*Your goal*. Copy the material starting at its first line and ending at the line containing "This screenshot has", renaming "cover letter" to "motivation letter" and leaving everything else unchanged.

Collected data:
....

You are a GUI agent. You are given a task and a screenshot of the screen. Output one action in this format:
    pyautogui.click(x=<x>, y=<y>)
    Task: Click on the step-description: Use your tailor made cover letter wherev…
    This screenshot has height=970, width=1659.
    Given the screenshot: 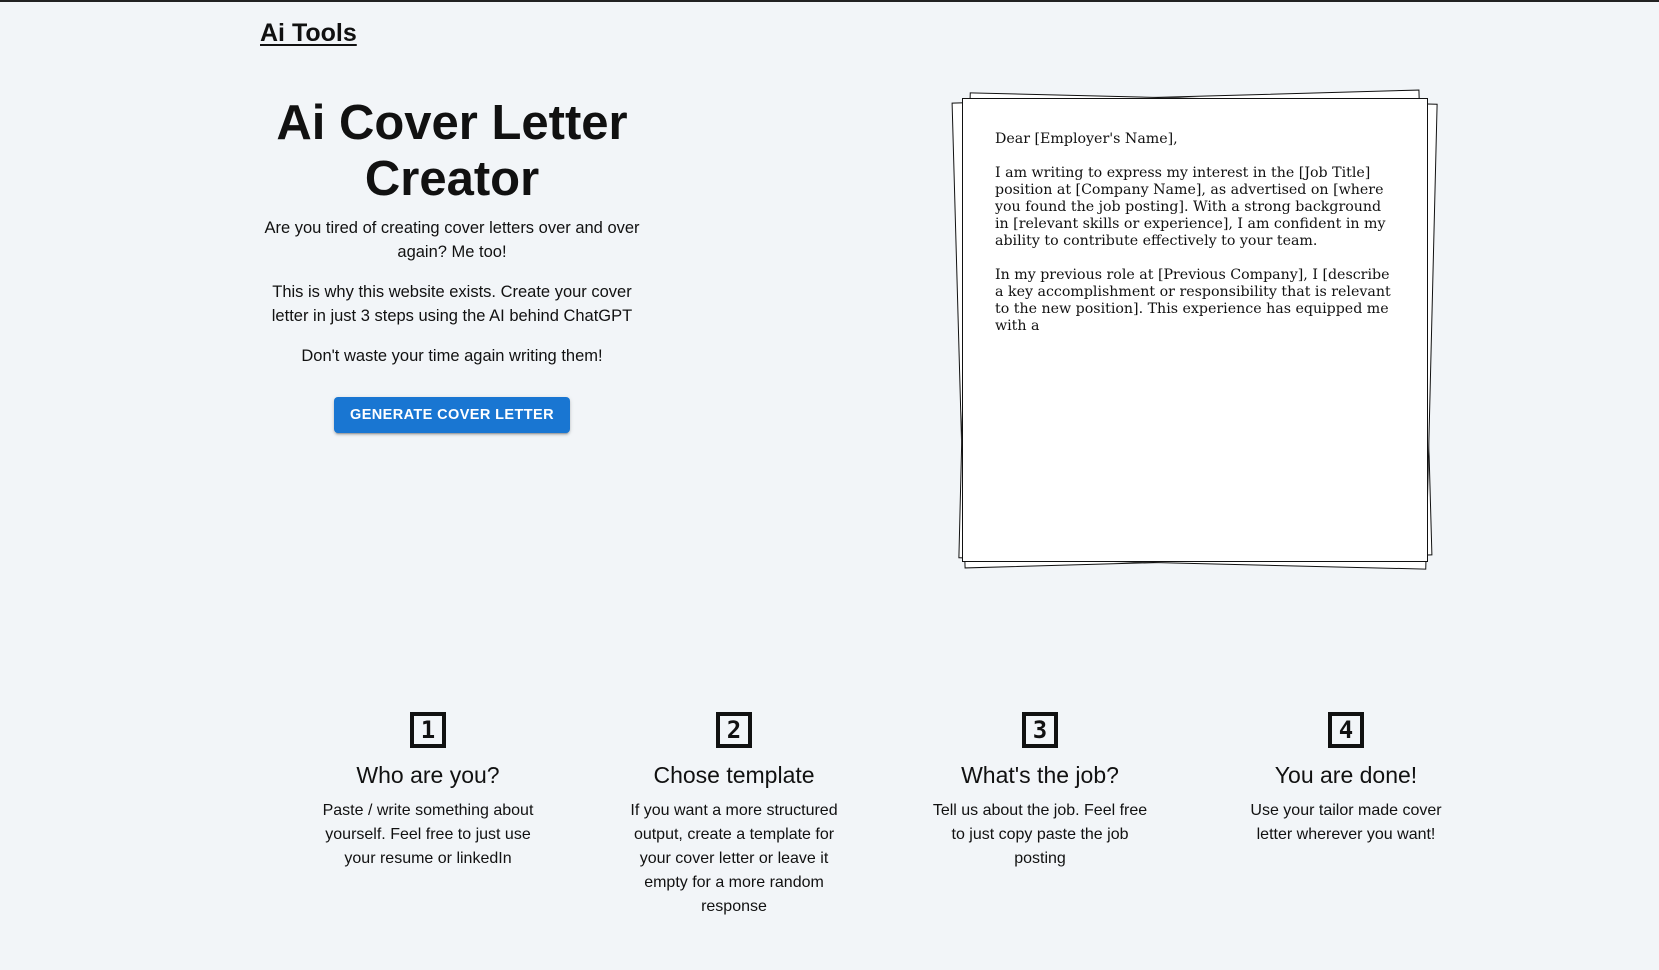 What is the action you would take?
    pyautogui.click(x=1346, y=822)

....

*Exercise answer*.
You are a GUI agent. You are given a task and a screenshot of the screen. Output one action in this format:
    pyautogui.click(x=<x>, y=<y>)
    Task: Click on the step-description: Use your tailor made motivation letter wherev…
    This screenshot has height=970, width=1659.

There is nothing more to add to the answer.